SB 5 does not meaningfully expand the types of photo IDs that can qualify, even though the court was clearly critical of Texas having the most restrictive list in the country. (Veasey I, 71 F. Supp. 3d at 642-43.) For instance, Texas still does not permit federal or Texas state government photo IDs—even those it issues to its own employees. SB 5 permits the use of the free voter registration card mailed to each registered voter and other forms of non-photo ID, but only through the use of a Declaration of Reasonable Impediment (DRI) more fully addressed below. Because those who lack SB 14 photo ID are subjected to separate voting obstacles and procedures, SB 5’s methodology remains discriminatory because it imposes burdens disproportionately on Blacks and Latinos.

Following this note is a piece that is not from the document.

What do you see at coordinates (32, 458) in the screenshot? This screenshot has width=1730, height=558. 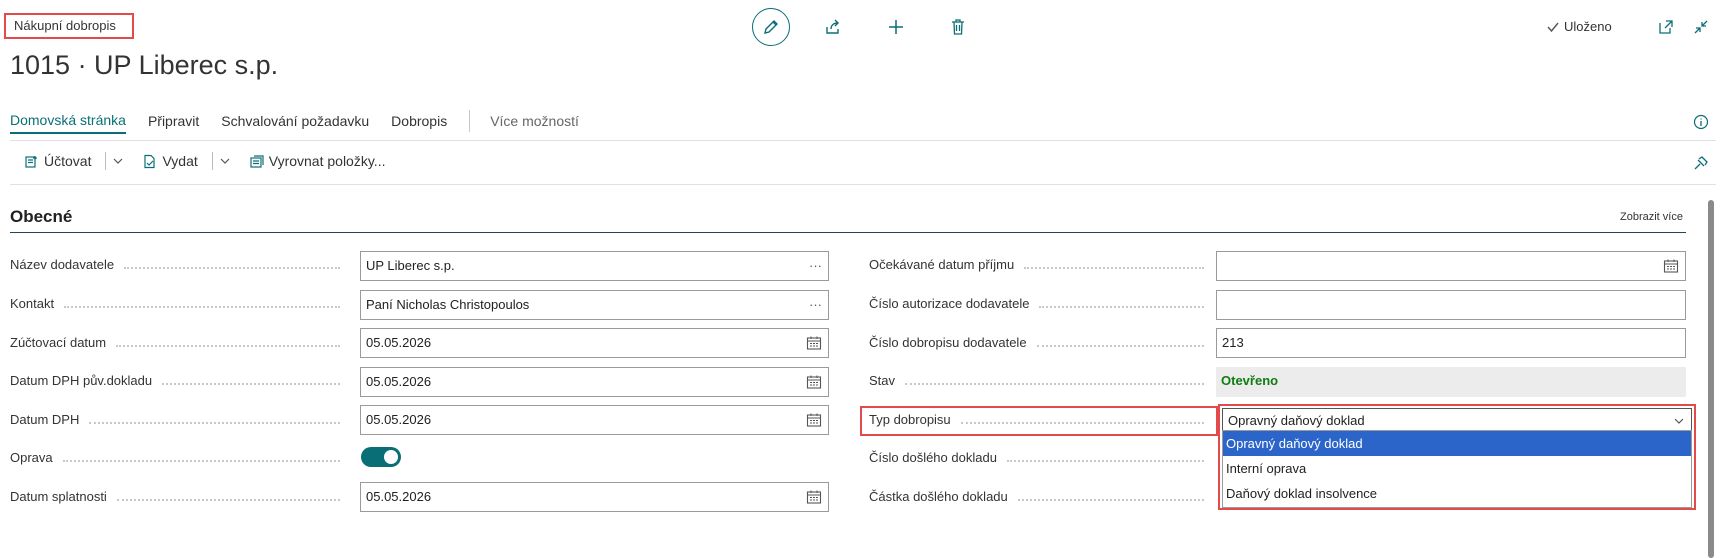 I see `correction-label-text: Oprava` at bounding box center [32, 458].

While SB 5 allowed voters to present alternate forms of identification (including utility bills and paychecks) alongside a sworn affidavit that attests to a “reasonable impediment” that preventing them to using the proper identification, Gonzales Ramos concluded that the measure still puts Black and Latinx voters at a disadvantage:

The court has found that SB 14 was enacted with discriminatory intent—knowingly placing additional burdens on a disproportionate number of Hispanic and African-American voters. The DRI procedure trades one obstacle to voting with another—replacing the lack of qualified photo ID with an overreaching affidavit threatening severe penalties for perjury. While the DRI requires only a signature and other presumably available means of identification, the history of voter intimidation counsels against accepting SB 5’s solution as an appropriate or complete remedy to the purposeful discrimination SB 14 represents. (See McCrory, 831 F.3d at 240-41, refusing to accept the obstacles represented by a DRI procedure as a remedy for another set of obstacles created by a voter photo ID law; instead, the offending law was enjoined). The court concludes that SB 5 is insufficient to remedy the discriminatory purpose and effects of SB 14’s alternative proof requirements.

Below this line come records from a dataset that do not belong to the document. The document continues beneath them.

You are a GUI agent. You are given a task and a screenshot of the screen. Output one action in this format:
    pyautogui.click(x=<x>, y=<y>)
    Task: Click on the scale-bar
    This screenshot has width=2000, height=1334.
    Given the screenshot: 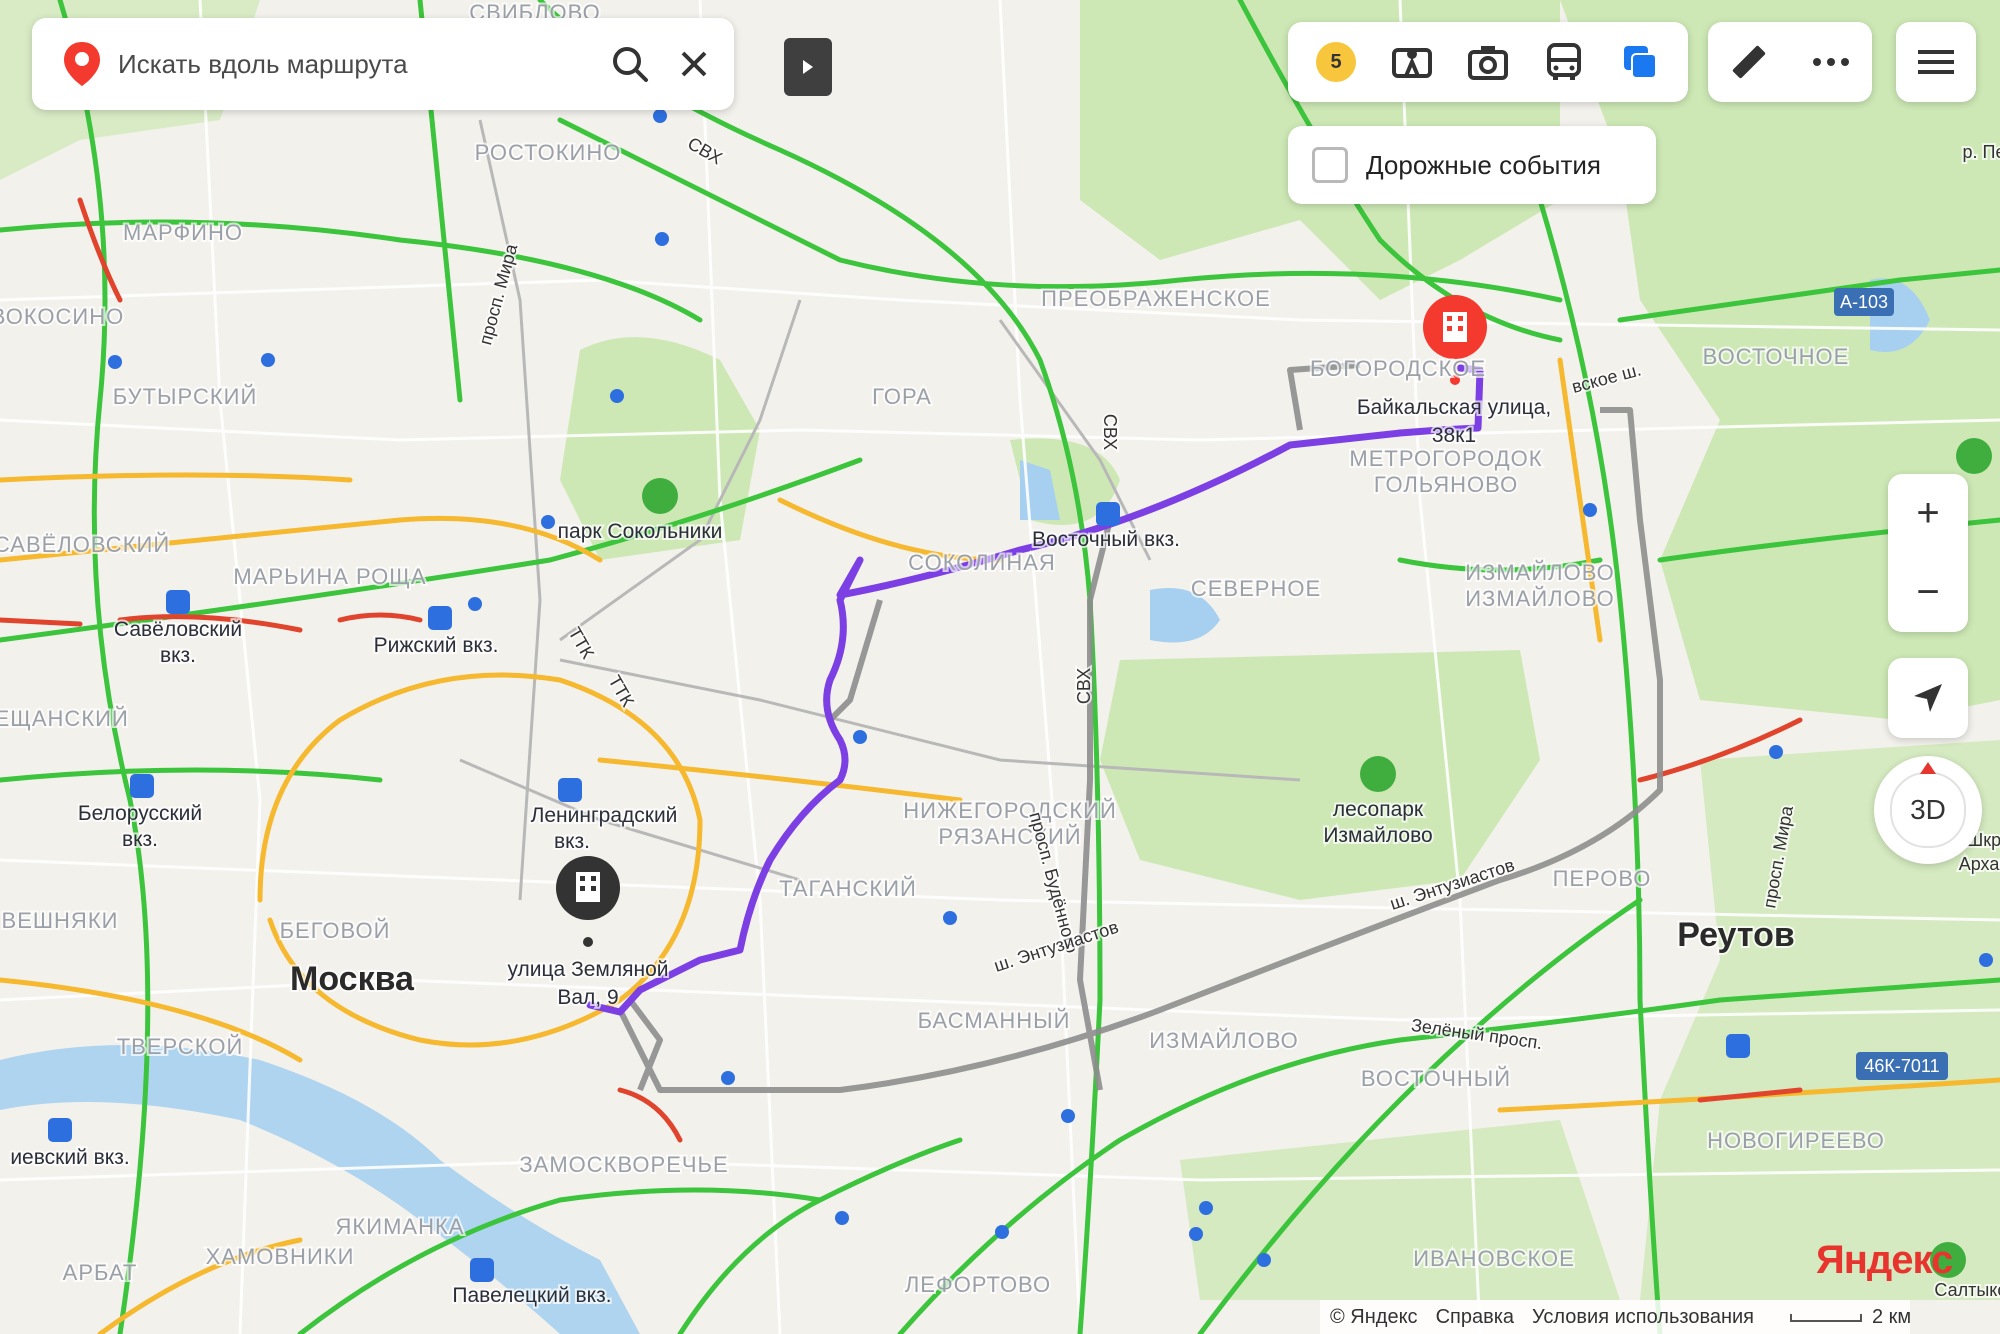 What is the action you would take?
    pyautogui.click(x=1826, y=1318)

The judge’s order provides a permanent injunction against both the former law (SB 14) and the current one (SB 5). It also instructs the plaintiff and defendant, Governor Abbott, to submit memos about the need to consider if the state’s election laws should be supervised via the preclearance provision of the Voting Rights Act, which blocked discriminatory laws in Texas and other states with a history of disenfranchising people of color before the Supreme Court gutted it in 2013.

Texas Attorney General Ken Paxton promptly issued a statement, saying that he will appeal the ruling: “Today’s ruling is outrageous. Senate Bill 5 was passed by the people’s representatives and includes all the changes to the Texas voter ID law requested by the 5th Circuit.” He went on to refer to the DOJ’s reversal of its oppositional position on the law under the Trump administration as justification for the provision. “The U.S. Department of Justice is satisfied that the amended voter ID law has no discriminatory purpose or effect. Safeguarding the integrity of elections in Texas is essential to preserving our democracy. The 5th Circuit should reverse the entirety of the district court’s ruling.”

Campaign Legal Center (CLC)—which represented plaintiff Marc Veasy in the U.S. District Court for the Southern District of Texas, Corpus Christi Division—was pleased with the judge’s order.

“Time and time again, federal courts have made it clear that Texas’s strict voter photo ID law is discriminatory,” Danielle Lang, senior counsel for CLC, said in a statement. “It doesn’t matter how many times the state tries to dress the law in sheep’s clothing—its intent is to discriminate and prevent hundreds of thousands of eligible voters from casting ballots. Now, Texas must return to nondiscriminatory ID practices in voting, which do not require photo ID.”